▶ _Supplied text_
┌──

(Editor’s Note: This article is a counterpoint to one by Dr. Richard Vedder and they are being posted together on this blog. The purpose of a blog should be to facilitate thought and discussion on serious issues. The views expressed in both articles are not necessarily the views of the Digest editorial staff or of the United States Sports Academy as a whole.)
The blog article by Richard Vedder, “College Sports and the Seven Deadly Sins,” promotes serious thought and consideration in the field of sports as it relates to intercollegiate athletics.
However, this article is the one drop of rain that has made my bucket overflow and I am prompted to respond. Professor Vedder and Professor Roy Boyd, who are both with the Department of Economics at Ohio University, expose yet another duplicitous attitude which has infested university campuses ever since the inception of intercollegiate athletics.
The 1942 movie, “The Male Animal,” with actor Henry Fonda is reminiscent of the historical jealousy between the academic faculty and those involved with sports. The history of tension between those two factions is an old one.
What I find amazingly hypocritical about Vedder’s piece is that today we face ballooning tuition costs, rising faculty salaries, a student loan crisis (the next “bubble”), and an attitude of antipathy towards an economic system which has built this country.
Faculty members have for so long fed at the trough of public tax dollars or solid endowments from private funding that they have little regard for a real free market—and perhaps they do not even understand it today.
It’s a fact nowadays that major college athletics faces some real soul searching but it will sort out its difficulties. What really gives me a rash is that this same class of “judges of college athletics” can be cited for their own seven deadly sins. I have seen it first hand at several different university campuses.

└──

▶ _Supplied data_
┌──

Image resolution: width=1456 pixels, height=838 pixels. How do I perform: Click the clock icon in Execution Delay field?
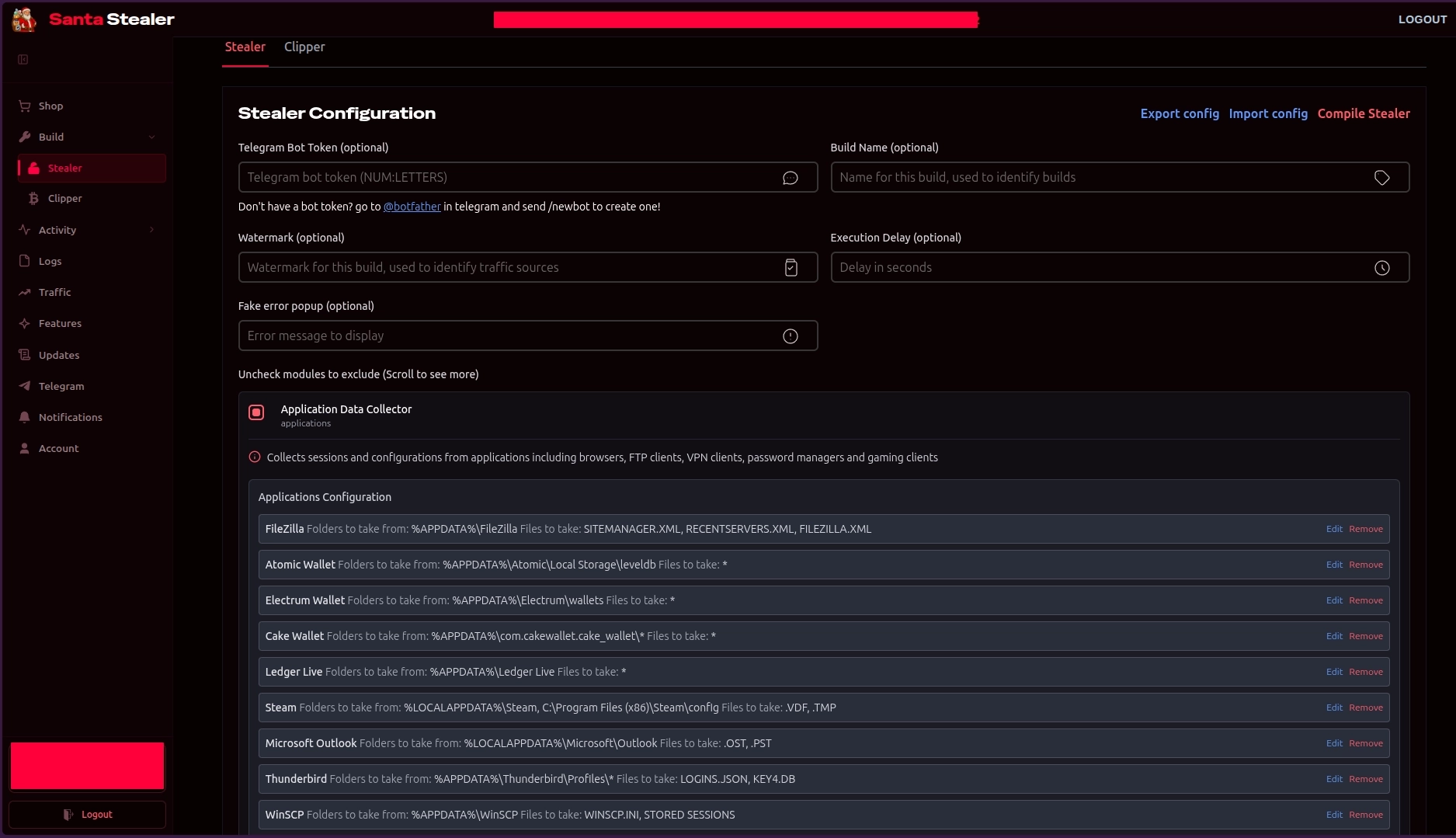1382,268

└──

▶ _Request 1_
In the counterpoint on college athletics:
(a) Which department and university are Vedder and Boyd with?
(b) What 1942 movie is mentioned, and which actor was in it?
(c) What does the writer call the student loan crisis?
▶ _Request 2_
Extend the counterpoint on college athletics, picking up right after its final sentence.

▶ _Written answer 1_
(a) The Department of Economics at Ohio University.
(b) "The Male Animal," with Henry Fonda.
(c) The next "bubble."

▶ _Written answer 2_
So let me offer in rebuttal my view on “College Faculties and the Seven Deadly Sins” and address it as if I were speaking face-to-face with Dr. Vedder.
1. Lechery or Lust: Let’s get serious here, Dr. Vedder. Is there not ONE faculty member at Ohio University who has not or is not “involved” with some alluring young coed? Lechery among college professors is legendary!
2. Gluttony: Tell me, professor, is every single grant your colleagues submit built upon a budget of honesty and bare bones? Or is there not some “padding” to make certain that the real bucks get there?
3. Avarice/Greed: True, this is the most pervasive of sins, but is it not a function of college faculty unions to “advocate for” higher salaries, lavish pensions and “comfortable” benefits? And just who is it who is “exploiting” students? Canned lectures, videos, and PowerPoint presentations cannot be the real hallmark of developing critical thinking on college campuses these days, now, can they?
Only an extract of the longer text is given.